=== Exercise aim ===
Set down all the entries again, word for word.

=== Material for this task ===
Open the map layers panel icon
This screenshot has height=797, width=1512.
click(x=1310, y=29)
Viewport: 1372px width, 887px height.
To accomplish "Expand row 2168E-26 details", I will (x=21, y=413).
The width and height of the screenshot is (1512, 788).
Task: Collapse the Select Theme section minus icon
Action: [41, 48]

=== Problem solution ===
Open the map layers panel icon
This screenshot has height=797, width=1512.
click(x=1310, y=29)
Viewport: 1372px width, 887px height.
To accomplish "Expand row 2168E-26 details", I will (x=21, y=413).
The width and height of the screenshot is (1512, 788).
Task: Collapse the Select Theme section minus icon
Action: [41, 48]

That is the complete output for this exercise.